ペリーのちょんまげ ペリーのちょんまげ

掲載2008年12月19日

『柳橋慕情』
たったひとつの約束が娘の運命を変える。
山本周五郎の人情と恋の物語

(やなぎばしぼじょう) 2000年

掲載2008年12月19日

早くに両親を亡くしたおせん(若村麻由美)は、祖父でとぎ師の源六(内藤武敏)に男手ひとつで育てられる。年頃になったおせんは、大工の庄吉(田中実)と生来を誓い合い、彼は修行のために大阪へ旅立つ。庄吉との約束だけを心の支えにしていたおせんに、庄吉と同期の大工幸太(吉田栄作)との見合い話が。
そんなとき、大きな火事が。おせんは、大切な人を失い、さらに庄吉からは誤解され、突き放されてしまうのだった…。
 災害や病、すれ違いなどヒロインに襲い掛かる不幸はただごとではない。また、彼女の親友で大店の娘おもん(井上晴美)にもつらい運命が。

[取り組む課題]
1. 『柳橋慕情』の紹介文に出てくる登場人物を、括弧内に記された俳優名と組にしてすべて挙げよ。
2. 『柳橋慕情』の紹介文について、次の問いに答えよ。
(a) 源六の職業は何か。
(b) 庄吉は修行のためにどこへ旅立ったか。
(c) おもんは誰の親友で、どんな家の娘か。
3. 『柳橋慕情』の紹介文の最後の文に続けて、その先を書け。
後に続く項目は見なくてよい。

(データセットの項目)
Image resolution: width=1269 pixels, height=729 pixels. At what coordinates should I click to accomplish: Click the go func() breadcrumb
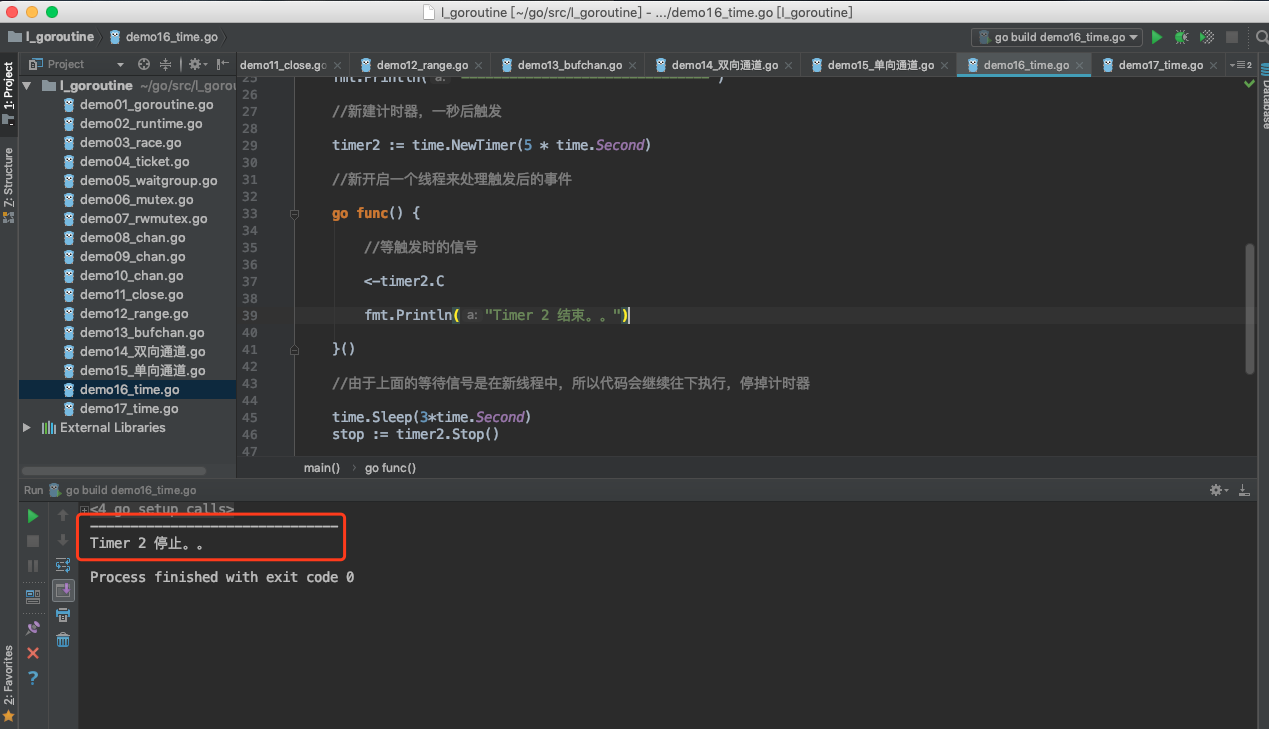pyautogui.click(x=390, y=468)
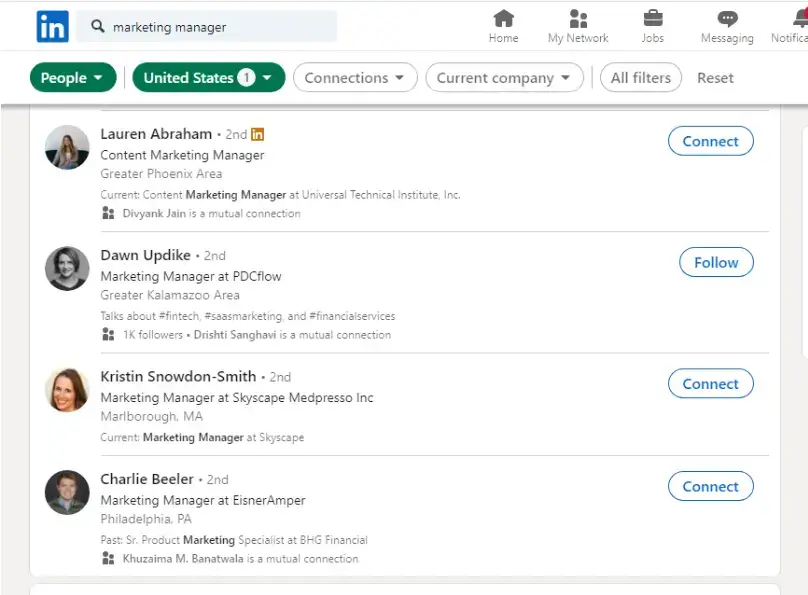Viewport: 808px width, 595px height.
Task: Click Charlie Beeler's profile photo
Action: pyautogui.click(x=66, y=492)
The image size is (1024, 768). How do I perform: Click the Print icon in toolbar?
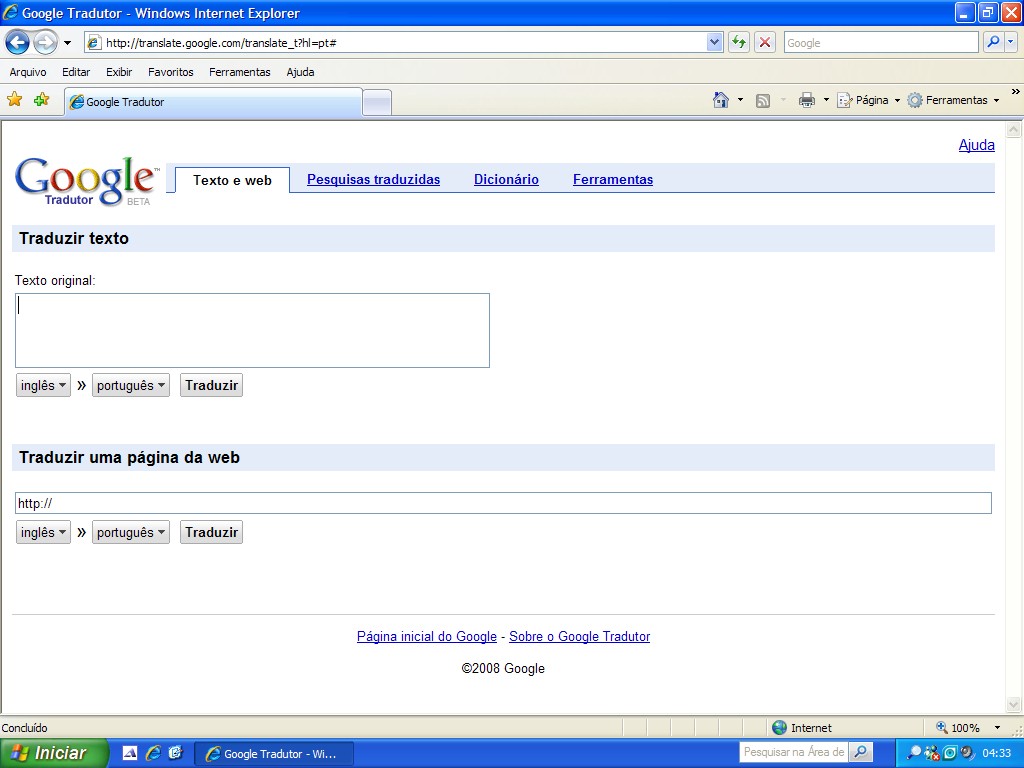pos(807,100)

[課題ごとの解答]
1.
おせん(若村麻由美)
源六(内藤武敏)
庄吉(田中実)
幸太(吉田栄作)
おもん(井上晴美)

2.
(a) とぎ師
(b) 大阪
(c) おせんの親友で、大店の娘

3.
 なにもここまで、というくらいの展開だが、どんな境遇でも人と人が支えあう、下町の人情が救いになる。人々の人生を見つめる語り手・居酒屋の女主人お鶴(藤村志保)の言葉があたたかい。
原作は山本周五郎の「柳橋物語」を中心に「人情裏長屋」「ちゃん」など複数の作品が織り込まれている。「ちゃん」の主人公・重吉(左とん平)、「人情裏長屋」の主人公・松村信兵衛(滝田栄)も柳橋の住人として登場。松村信兵衛?と聞けば、ピンとくる方も多いはず。当チャンネルで人気となった高橋英樹主演「ぶらり信兵衛道場破り」の信兵衛さんです!見比べもお楽しみのひとつに。

掲載2008年06月06日

『山田風太郎 からくり事件帖−警視庁草紙より−』
ざんぎり頭?の田辺誠一が悩める元同心に。
森鴎外、樋口一葉、明治期の有名人も登場。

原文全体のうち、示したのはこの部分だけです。